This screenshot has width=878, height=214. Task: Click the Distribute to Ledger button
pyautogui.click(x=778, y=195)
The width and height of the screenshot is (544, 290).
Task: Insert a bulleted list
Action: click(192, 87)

+ + +

◆ Exercise requirements
Reproduce the entire listing above exactly, leaving nothing out.

◆ Exercise answer
This screenshot has width=878, height=214. Task: Click the Distribute to Ledger button
pyautogui.click(x=778, y=195)
The width and height of the screenshot is (544, 290).
Task: Insert a bulleted list
Action: click(192, 87)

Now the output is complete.